First-in-human Study of Interferon-y PET Imaging to Assess Response to Immunotherapy
Sponsor:

Nerissa T. Viola

Information provided by (Responsible Party):

Nerissa T. Viola

Brief Summary:

The goal of this clinical trial is to investigate the use of \[89Zr\]Zr-DFO-emapalumab as an IFN-γ PET imaging agent to detect lesions and response to therapy among treatment-naïve non-small cell lung cancer (NSCLC) patients. PET scans following the imaging agent will be completed prior to and about 30 days after starting immunotherapy.

Condition or disease

Non Small Cell Lung Cancer

Intervention/treatment

[89Zr]Zr-DFO-emapalumab

Phase

PHASE1

Detailed Description:

Participants will be enrolled into the clinical trial once confirmed eligible.

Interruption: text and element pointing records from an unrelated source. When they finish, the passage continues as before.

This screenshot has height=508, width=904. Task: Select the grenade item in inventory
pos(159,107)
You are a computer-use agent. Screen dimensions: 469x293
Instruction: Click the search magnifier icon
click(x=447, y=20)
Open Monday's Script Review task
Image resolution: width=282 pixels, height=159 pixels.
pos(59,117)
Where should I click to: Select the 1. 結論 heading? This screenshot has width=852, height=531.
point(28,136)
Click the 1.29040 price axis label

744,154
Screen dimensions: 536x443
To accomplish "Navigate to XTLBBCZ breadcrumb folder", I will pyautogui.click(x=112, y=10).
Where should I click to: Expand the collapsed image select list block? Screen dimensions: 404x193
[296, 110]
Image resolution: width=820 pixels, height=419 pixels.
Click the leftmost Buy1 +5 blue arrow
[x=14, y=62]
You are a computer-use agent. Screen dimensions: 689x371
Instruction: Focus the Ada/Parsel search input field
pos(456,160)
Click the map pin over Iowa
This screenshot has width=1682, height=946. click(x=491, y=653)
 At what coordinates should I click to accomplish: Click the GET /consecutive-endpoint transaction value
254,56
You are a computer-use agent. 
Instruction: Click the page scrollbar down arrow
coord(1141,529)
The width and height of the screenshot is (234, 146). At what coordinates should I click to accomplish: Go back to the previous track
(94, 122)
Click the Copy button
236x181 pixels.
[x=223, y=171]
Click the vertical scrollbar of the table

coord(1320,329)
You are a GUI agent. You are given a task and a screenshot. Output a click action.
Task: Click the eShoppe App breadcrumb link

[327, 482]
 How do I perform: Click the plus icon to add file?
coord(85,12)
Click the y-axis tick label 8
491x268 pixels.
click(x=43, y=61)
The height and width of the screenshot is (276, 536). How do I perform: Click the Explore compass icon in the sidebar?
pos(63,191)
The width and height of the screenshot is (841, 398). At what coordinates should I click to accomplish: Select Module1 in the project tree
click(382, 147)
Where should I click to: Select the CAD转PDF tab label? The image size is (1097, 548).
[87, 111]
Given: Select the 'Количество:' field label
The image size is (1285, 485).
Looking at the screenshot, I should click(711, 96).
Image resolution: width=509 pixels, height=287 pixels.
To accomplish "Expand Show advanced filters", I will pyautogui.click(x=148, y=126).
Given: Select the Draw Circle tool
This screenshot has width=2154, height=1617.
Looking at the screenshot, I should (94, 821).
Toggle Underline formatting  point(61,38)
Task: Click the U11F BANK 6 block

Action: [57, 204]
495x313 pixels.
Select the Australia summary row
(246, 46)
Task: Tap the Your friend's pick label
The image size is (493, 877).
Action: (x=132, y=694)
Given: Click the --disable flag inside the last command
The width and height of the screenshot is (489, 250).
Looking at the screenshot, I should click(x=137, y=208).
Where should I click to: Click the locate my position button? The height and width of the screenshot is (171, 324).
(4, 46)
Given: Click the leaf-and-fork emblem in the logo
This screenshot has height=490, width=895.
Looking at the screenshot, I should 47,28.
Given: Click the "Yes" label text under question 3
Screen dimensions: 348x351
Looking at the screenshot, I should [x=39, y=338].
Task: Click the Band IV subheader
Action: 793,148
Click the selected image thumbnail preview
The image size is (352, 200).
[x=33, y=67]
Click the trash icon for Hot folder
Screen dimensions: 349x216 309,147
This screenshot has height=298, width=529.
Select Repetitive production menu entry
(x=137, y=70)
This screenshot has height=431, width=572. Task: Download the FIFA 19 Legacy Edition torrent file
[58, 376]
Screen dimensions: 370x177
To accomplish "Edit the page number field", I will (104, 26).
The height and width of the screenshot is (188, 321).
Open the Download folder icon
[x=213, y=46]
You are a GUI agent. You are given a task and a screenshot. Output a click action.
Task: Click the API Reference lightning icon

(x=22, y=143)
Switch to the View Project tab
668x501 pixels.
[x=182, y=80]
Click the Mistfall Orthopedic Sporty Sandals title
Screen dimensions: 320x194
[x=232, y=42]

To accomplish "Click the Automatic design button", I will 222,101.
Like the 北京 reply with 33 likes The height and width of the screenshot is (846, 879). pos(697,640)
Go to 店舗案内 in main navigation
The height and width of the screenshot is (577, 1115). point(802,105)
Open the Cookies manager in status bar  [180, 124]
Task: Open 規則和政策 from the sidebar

Screening activities include, standard of care blood work, medical history and a physical exam. -Within 14 days of starting immunotherapy, participants will complete PET scans 1-2 hours post-tracer administration, again on the day following tracer administration, and 3-5 days after the tracer administration. This sequence may be repeated 25-45 days after the start of treatment with immunotherapy for a total of two tracer injections and up to six PET scans.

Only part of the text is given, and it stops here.